The browser never talks to the kernel directly. The Chat server acts as a bridge — receiving prompts over WebSocket, forwarding them to the foundation, and relaying kernel events back to the frontend as they arrive.

Getting Started

Installation

$ pip install amplifier-app-chat

This installs the Chat server and its frontend assets. It expects amplifier-foundation and amplifier-core to already be installed — if you have the CLI working, you have everything you need.

Running

$ amplifier-chat
Starting Amplifier Chat on http://localhost:8420

Open http://localhost:8420 in your browser. You'll see a clean chat interface with a text input at the bottom and a conversation area above it. Start typing — it works just like the CLI, but visual.

You can also specify a port and host:

$ amplifier-chat --port 9000 --host 0.0.0.0

Binding to 0.0.0.0 makes the Chat app accessible from other machines on your network — useful for team demos or pair programming.

Real-Time Streaming

One of the Chat app's strongest features is how it handles streaming. When you send a prompt, the response doesn't arrive all at once — it streams token by token, just like the CLI. But in the browser, this streaming is rendered as live-updating markdown.

Explain the authentication flow in this codebase

The response begins appearing immediately. Code blocks syntax-highlight as they render. Tool calls show up inline with their results:

[Tool: grep] pattern="def authenticate" path="src/"
Found 3 matches...

[Tool: read_file] src/auth/flow.py
Reading 84 lines...

Each tool invocation is visually distinct from the narrative response, making it easy to follow what the agent is doing and why. When the agent reads a file, you see it. When it runs a command, you see the output. The whole process is transparent.

Behind the scenes, the Chat server subscribes to kernel events — the same events the CLI consumes — and serializes them over the WebSocket. The frontend interprets each event type (text, tool_call, tool_result, error) and renders it appropriately. This is the same event stream, just displayed differently.

Session Management

Sessions in the Chat app work like sessions in the CLI — they're created by the kernel, persisted automatically, and resumable. The difference is in how you navigate them.

The Chat interface includes a session sidebar that lists your recent sessions:

Sessions
─────────────────────
● Current session
  "Rate limiting implementation"
  Active — 12 turns

  "Database migration"
  2 hours ago — 8 turns

  "API documentation"
  Yesterday — 23 turns

Click any previous session to load it into the conversation view. The full history appears — every prompt, every response, every tool call — rendered as a scrollable conversation. You can read back through it, then continue the conversation by typing a new prompt.

Sessions created in the Chat app use the same persistence format as the CLI. This means you can start a session in the CLI, then view and continue it in Chat, or vice versa. The session belongs to the kernel, not to the application.
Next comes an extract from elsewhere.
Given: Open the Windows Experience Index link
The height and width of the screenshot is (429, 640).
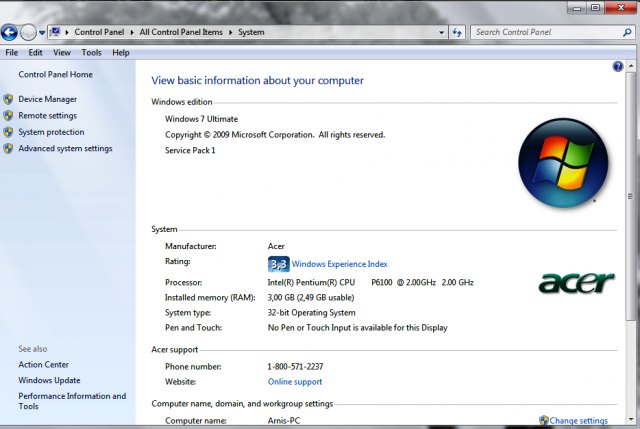Looking at the screenshot, I should tap(339, 264).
How It Differs from the CLI

The Chat app and the CLI do the same thing differently. Here's where each shines:

Dimension CLI Chat
Navigation Scrollback in terminal Full scroll, sidebar, clickable history
Output rendering Plain text, ANSI colors Rendered markdown, syntax highlighting
Tool visibility Inline with text stream Visually separated, collapsible
Multi-session One session per terminal Session sidebar, easy switching
Input Single-line prompt (multi-line with \) Full text area, multi-line by default
Sharing Copy-paste terminal output Share URL, screenshot-ready
Automation Scriptable, pipe-friendly Not scriptable — interactive only
Speed Fastest startup, lowest overhead Slightly more overhead (server + browser)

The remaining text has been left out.